Ahead of its Republic Day sale, Flipkart has rolled out a campaign ‘Chaanta Classes By Harbhajan Singh’ featuring the veteran Indian cricketer.
The ad film is based on a quirky desi insight that whenever an appliance stops working, the first instinct is to thump it, and if that doesn’t work, slap it till it sputters to life.
The film showcases Singh as a stern, hyper-intense instructor running a mock classroom where students of all ages are trained in the 'art of slapping' appliances correctly. The narrative hinges on Singh's exaggerated gestures aimed at perfecting the correct 'chaanta' technique, culminating with the message: stop slapping appliances and simply upgrade them during Flipkart’s Republic Day sale.
The insight itself is familiar and serviceable, and as a metaphor to nudge consumers towards replacement, it is not without merit. The problem lies not in the idea, but in the casting, and the cultural memory it is intended to activate. For a generation of Indian viewers, Singh is inseparable from the infamous on-field assault on fellow cricketer Sreesanth during an IPL match, with the incident, often referred to as ‘slapgate' - a moment of real aggression that led to disciplinary action and long-term consequences.
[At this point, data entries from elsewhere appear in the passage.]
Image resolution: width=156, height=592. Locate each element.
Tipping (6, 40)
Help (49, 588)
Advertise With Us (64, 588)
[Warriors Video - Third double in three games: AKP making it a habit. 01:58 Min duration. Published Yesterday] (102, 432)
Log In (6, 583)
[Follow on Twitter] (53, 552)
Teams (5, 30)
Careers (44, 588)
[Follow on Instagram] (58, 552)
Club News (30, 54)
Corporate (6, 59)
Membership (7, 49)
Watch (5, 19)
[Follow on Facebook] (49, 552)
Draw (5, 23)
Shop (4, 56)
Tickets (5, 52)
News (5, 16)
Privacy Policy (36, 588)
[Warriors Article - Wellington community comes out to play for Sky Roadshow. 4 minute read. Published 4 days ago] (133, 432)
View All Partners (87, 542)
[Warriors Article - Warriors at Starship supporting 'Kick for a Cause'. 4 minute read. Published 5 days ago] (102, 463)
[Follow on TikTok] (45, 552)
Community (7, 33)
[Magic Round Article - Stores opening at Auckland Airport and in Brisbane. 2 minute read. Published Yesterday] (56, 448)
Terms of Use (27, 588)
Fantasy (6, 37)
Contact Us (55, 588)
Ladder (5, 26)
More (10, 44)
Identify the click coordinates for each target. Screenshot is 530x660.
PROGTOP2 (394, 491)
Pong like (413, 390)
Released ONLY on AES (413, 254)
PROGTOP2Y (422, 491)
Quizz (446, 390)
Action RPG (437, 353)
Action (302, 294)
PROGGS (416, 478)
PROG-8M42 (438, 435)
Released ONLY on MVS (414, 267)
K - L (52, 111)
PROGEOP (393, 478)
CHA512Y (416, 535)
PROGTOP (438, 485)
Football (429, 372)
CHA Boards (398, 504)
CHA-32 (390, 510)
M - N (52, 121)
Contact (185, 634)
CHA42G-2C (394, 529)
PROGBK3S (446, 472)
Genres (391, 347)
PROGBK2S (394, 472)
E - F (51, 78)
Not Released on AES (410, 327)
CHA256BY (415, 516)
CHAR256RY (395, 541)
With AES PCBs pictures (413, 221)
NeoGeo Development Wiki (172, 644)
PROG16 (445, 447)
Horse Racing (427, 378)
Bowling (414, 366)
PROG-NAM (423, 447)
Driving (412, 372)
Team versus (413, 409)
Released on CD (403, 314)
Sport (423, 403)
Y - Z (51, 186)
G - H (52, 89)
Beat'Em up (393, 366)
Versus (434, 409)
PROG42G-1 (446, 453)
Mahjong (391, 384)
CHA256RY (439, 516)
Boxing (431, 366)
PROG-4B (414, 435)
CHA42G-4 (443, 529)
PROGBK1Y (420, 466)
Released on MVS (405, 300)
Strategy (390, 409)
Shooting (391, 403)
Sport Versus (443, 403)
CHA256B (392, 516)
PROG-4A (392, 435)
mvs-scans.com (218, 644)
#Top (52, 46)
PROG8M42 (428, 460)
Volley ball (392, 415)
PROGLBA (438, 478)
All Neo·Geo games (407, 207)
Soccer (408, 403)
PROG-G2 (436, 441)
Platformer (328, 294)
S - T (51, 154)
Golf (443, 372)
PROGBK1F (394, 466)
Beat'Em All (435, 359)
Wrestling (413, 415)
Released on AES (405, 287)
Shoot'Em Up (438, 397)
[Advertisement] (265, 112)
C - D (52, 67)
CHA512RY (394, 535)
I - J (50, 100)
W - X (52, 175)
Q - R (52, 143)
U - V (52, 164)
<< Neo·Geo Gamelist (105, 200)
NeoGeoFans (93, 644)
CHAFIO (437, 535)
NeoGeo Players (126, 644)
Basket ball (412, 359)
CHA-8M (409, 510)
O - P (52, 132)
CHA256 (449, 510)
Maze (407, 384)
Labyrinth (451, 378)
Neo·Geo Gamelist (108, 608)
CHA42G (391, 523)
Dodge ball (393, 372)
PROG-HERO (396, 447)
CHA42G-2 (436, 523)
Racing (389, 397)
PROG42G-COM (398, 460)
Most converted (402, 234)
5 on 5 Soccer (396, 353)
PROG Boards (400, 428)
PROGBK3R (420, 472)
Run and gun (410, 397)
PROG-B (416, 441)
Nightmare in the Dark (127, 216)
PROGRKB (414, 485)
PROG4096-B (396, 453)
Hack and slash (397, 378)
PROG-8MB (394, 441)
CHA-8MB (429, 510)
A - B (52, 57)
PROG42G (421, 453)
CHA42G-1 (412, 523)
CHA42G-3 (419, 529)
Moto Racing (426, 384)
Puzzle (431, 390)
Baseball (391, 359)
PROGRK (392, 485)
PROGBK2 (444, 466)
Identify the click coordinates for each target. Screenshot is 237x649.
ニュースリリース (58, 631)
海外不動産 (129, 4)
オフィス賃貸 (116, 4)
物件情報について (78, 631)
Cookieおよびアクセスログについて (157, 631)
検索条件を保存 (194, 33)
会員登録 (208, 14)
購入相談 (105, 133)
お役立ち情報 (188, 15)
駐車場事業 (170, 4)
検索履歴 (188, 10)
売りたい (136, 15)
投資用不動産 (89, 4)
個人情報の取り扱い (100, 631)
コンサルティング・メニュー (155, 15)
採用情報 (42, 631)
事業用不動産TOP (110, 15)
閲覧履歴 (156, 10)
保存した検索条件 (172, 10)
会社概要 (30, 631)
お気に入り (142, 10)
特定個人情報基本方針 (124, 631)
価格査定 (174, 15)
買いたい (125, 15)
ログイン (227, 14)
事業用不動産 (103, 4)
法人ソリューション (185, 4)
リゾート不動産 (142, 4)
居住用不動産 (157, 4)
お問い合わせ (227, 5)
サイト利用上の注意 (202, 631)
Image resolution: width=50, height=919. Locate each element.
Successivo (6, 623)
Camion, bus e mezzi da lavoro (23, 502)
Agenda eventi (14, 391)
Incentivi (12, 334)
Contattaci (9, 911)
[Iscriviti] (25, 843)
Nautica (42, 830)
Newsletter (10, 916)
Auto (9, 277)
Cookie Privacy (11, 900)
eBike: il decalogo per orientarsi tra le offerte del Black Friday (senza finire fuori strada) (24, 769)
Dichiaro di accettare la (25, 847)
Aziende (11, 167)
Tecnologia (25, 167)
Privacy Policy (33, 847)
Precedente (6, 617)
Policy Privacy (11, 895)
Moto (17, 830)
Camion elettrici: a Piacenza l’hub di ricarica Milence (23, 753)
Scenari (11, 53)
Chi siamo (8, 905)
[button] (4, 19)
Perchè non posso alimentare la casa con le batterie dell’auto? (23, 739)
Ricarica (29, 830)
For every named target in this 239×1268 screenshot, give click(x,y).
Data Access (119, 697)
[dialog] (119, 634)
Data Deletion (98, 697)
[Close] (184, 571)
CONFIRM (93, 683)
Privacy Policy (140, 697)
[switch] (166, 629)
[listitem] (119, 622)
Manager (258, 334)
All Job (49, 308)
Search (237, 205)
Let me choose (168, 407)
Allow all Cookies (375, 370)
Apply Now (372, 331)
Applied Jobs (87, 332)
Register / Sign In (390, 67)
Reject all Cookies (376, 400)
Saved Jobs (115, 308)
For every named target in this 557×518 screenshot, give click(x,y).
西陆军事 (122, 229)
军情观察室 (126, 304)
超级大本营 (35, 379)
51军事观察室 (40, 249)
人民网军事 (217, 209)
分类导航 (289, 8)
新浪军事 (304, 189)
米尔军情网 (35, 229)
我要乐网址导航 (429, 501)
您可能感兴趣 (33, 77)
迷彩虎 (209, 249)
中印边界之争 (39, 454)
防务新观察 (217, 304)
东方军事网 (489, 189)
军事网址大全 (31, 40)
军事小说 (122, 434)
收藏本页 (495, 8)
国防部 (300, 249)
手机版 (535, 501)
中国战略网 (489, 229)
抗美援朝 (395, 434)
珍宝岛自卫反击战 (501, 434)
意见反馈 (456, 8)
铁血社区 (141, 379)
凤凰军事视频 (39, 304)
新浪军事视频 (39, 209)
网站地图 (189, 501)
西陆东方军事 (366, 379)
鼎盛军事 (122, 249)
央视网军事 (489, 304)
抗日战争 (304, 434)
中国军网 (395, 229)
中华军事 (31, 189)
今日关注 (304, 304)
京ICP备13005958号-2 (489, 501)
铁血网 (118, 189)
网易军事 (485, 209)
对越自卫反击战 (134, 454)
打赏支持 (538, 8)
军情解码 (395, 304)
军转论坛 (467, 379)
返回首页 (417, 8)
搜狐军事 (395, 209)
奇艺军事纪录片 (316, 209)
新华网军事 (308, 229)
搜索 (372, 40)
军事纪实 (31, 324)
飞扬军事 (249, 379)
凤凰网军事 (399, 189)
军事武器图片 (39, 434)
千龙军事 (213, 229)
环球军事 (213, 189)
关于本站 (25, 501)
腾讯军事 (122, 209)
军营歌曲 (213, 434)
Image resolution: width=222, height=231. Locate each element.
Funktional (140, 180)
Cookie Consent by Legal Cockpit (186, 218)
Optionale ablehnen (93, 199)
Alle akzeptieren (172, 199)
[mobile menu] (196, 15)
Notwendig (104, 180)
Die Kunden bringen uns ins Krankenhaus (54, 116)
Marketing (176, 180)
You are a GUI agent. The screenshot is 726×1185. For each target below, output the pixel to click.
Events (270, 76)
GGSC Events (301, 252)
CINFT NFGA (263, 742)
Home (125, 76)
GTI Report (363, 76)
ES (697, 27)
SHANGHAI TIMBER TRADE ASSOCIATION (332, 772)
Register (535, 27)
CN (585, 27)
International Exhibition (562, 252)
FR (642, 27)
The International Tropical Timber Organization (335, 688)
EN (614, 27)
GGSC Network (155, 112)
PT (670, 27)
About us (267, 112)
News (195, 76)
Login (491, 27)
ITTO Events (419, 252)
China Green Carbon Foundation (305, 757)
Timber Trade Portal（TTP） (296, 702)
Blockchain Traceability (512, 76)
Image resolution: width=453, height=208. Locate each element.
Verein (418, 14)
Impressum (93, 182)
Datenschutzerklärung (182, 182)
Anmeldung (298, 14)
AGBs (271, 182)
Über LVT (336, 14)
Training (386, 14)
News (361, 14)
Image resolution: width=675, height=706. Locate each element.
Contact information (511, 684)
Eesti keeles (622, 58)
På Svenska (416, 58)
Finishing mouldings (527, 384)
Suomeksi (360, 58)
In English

What we think about it: By anchoring a slap-centric joke on a personality infamously associated with landing a real slap on a fellow cricketer, the brand risks appearing flippant about aggression, even if unintentionally so. A different face could have delivered the same idea more cleanly, without the baggage that this casting inevitably brings. While, on paper, the idea may seem like a harmless cultural insight, in execution the choice of protagonist turns the gag into something unsettling. This blurs the line between cheeky humour and the trivialisation of a violent outburst, which could have been best avoided.